Ela lembrou os ensinamentos de Freud para explicar que a criança entende a urina e as fezes como um presente oferecido ao adulto. “É o primeiro presente que a criança dá para o adulto. É algo valioso, que ela entrega como se fosse um presente para poder fazer parte do mundo humano e ter alguma negociação amorosa. Ela troca um objeto de amor por outro objeto de amor. Quando a criança renuncia a esse prazer por amor ao outro, ela cede e quando esse controle de esfíncter for feito de um jeito muito severo, ela obedece, é diferente”.
A psicóloga faz questão de ressaltar que não é apenas uma questão comportamental. Esse treinamento terá repercussão na sua forma de relacionamento com as pessoas ao longo de toda a sua vida. “É uma questão de organização do psiquismo. Se as fezes e a urina têm um valor amoroso para a criança, o jeito que ela vai tratando na troca, na negociação com o outro, é como ela vai se preparando para as negociações amorosas em geral”.
Para Márcia Porto Ferreira, esse ritual usado pela escola fere o princípio básico da privacidade. “É fundamental. A gente não fala privada? O que é da ordem dos esfíncteres, sempre deve ser tratado na ordem do privado. A gente vai exatamente encaminhar a criança pra ela cuidar do seu cocô e do seu xixi longe dos olhos, longe do público. Então, esse ritual não tem nada a ver com a nossa civilização. É uma questão de cultura, na nossa cultura, a gente faz cocô de porta fechada”, simples, não?

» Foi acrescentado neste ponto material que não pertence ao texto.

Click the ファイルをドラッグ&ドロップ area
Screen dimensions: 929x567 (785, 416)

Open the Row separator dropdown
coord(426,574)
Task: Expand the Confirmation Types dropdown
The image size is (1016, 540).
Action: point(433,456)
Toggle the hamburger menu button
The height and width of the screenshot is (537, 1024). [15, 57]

Mas não é preciso uma aula de psicanálise para ensinar a criança a usar o banheiro. Segundo ela, em cada fase do desenvolvimento, a criança está adquirindo modelos de relacionamento, por isso, o abandono das fraldas deve ser preparado da maneira mais natural possível. Esse aprendizado, faz parte da vida dela.

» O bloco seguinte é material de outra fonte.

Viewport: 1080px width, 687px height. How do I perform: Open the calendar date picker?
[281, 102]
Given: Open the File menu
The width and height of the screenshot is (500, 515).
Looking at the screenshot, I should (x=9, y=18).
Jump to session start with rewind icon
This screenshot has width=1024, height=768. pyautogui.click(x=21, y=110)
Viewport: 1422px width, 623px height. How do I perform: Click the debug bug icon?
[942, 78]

“A criança aprende a se relacionar no mundo a partir do corpinho dela. Então, é muito complexo. Muito mais complexo do que vamos resolver logo isso. Não precisa fazer nenhum drama. É lógico que é preciso estimular, demandar, solicitar pra ela, mas amorosamente. Como a maioria das mães faz: compra o peniquinho, a privadinha, vai fazendo brincadeirinhas para, gradativamente, ir trocando as fraldas por um controle. A maioria das mães e das avós sempre fez assim”, ressaltou.
O controle dos esfíncteres é um processo para ajudar a criança a se despedir do que ela entende como parte do corpo dela. Segundo a psicanalista, a criança faz essa concessão ao perceber que aquilo que o adulto quer dela serve para organizá-la, para prepará-la a pertencer a um coletivo.
A psicóloga considera o treinamento do controle dos esfíncteres uma função materna e paterna, mas lembra que hoje em dia os cuidados com as crianças são de responsabilidade de muitos outros personagens.
“A função materna e paterna está distribuída para varias pessoas: mães, pais, avós, babás e a escola. A gente tem que constatar que as coisas estão assim. Não terá prejuízo, se a pessoa que cuidar disso fizer de um jeito adequado. Que os pais não estão ocupando o lugar que deveriam estar ocupando, é verdade. Mas fico preocupada com um discurso nostálgico de pais que eram diferentes. Saudosismo não adianta muito. É desejável que pais possam tomar o seu lugar. Não é imprescindível, viu? As crianças sobrevivem apesar dos pais, ou não”, avaliou.
Ela considera privilegiadas as crianças que têm pais que exercem de fato a função materna e paterna. Mas acha impossível que na sociedade atual, o treino para o controle dos esfíncteres seja feito sem a participação de outras pessoas ou da escola. No entanto, ressalta que os pais deveriam fazer parte desse processo, e não delegar a outros uma tarefa tão importante.
“É muito desejável que os pais possam ter as suas funções muito bem asseguradas. Mas os pais hoje em dia estão mais interessados em posarem de pais muito amigos e muito legais do que pais educadores. A escola está num momento muito difícil porque está sendo delegado a ela o papel de função paterna e materna”, lamentou.